Negative past experiences can include some form of trauma. Be sure to know what triggers your dog’s jittery behavior and provide strong leadership when confronting that trigger. Always be a strong leader for your dog and keep the situation upbeat and happy so they can learn that you will keep them safe when confronting something that reminds them of a past experience.
Lack of Socialization
Socialization is necessary for your dog to be a well adjusted and confident dog. Puppies need socialization with people and other dogs for them to learn what acceptable behavior is and what is unacceptable. Your dog’s breeder has an obligation to provide your puppy with proper socialization beginning from birth. Puppies should be handled daily by the breeder so they learn to recognize the human scent and to trust. Once your puppy comes to your home, the obligation of proper socialization then falls to you. Dogs that do not receive proper socialization by 14 weeks of age will most likely be jittery around new people and dogs.

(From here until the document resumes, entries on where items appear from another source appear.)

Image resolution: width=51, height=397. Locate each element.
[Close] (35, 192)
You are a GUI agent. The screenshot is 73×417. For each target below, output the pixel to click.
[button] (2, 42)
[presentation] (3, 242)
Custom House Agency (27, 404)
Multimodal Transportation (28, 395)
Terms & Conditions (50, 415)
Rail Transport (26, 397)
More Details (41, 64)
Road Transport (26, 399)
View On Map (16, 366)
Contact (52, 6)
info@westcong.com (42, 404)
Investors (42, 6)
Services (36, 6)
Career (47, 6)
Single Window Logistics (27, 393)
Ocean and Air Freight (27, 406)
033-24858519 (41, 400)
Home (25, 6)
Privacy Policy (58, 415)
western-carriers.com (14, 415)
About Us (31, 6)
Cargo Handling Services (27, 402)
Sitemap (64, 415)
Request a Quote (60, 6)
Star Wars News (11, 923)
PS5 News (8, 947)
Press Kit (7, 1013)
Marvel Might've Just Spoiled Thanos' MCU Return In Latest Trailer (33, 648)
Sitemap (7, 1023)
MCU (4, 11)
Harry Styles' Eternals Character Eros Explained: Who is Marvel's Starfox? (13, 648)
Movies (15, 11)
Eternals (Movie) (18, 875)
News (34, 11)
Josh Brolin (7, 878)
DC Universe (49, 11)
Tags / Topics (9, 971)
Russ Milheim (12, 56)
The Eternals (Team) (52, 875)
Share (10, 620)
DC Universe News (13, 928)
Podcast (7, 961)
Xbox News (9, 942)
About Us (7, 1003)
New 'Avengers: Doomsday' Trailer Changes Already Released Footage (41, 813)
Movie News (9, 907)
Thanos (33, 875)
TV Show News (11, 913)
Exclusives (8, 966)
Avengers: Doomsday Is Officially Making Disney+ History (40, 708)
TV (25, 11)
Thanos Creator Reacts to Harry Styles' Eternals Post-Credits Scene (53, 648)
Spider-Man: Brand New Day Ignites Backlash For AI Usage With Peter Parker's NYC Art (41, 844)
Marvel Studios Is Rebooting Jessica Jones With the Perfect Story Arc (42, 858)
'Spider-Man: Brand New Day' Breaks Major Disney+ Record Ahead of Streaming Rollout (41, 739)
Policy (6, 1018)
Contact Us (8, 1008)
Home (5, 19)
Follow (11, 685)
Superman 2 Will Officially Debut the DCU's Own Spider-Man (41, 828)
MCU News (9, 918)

Dog owners will become extremely frustrated when their dog becomes anxious or jittery. It is especially frustrating when your dog becomes clingy and shows signs of suffering from separation anxiety. This can be mild to severe, depending on your dog’s dependency on you and how you handle the situation. Most dogs will benefit from working with a professional dog trainer to overcome their anxiety, especially separation anxiety.
Illness or Pain
When your dog is ill or suffering from pain it is difficult for them to tell you what is wrong. If you suspect your dog is sick or in pain take a few minutes to examine your dog and watch their behavior. If they are not normally jittery, make an appointment with your veterinarian. You know your dog better than anyone else, if their jittery behavior is out of character, there is a good chance that they are either ill or in pain and in need of medical assistance.
Dogs that are normally jittery may benefit from formal training and working with a professional dog trainer. They may be lacking socialization or confidence and need you to take the role of pack leader and show them that their fears are unfounded. A canine behaviorist may also be beneficial if your dog has suffered from a past trauma or phobia.
Dogs that are not normally jittery will most likely need to be seen by a veterinarian. Their jittery behavior may be a symptom of a bigger health problem that needs proper diagnosing and treatment. If you are not sure whether your dog needs to see a veterinarian, it is usually best to err on the side of caution and take them in for an examination.
Formal training will give your dog more confidence and teach them how to handle themselves in unfamiliar situations. It will also strengthen the bond between owner and dog. Be sure to provide a positive, upbeat home environment that creates an atmosphere of safety to help your dog mature into a well-adjusted and confident dog.
Dogs that have suffered from past traumas will need extra handling and training to erase some of the past experiences. Provide plenty of fun or special toys and little treats when your dog is facing a fear or phobia. This gives your dog a pleasant experience and helps them to forget the past bad experience.
Costs to diagnose and treat illness or pain in your dog will greatly vary depending on the cause of the illness or pain. Costs can range from $100 to $2500 and up, but it could be less or more depending on what your veterinarian finds. If your pet is jittery due to separation anxiety, the expense will average $350; the charge for the treatment can vary according to how many visits to the behaviorist are needed before your dog begins to feel more comfortable.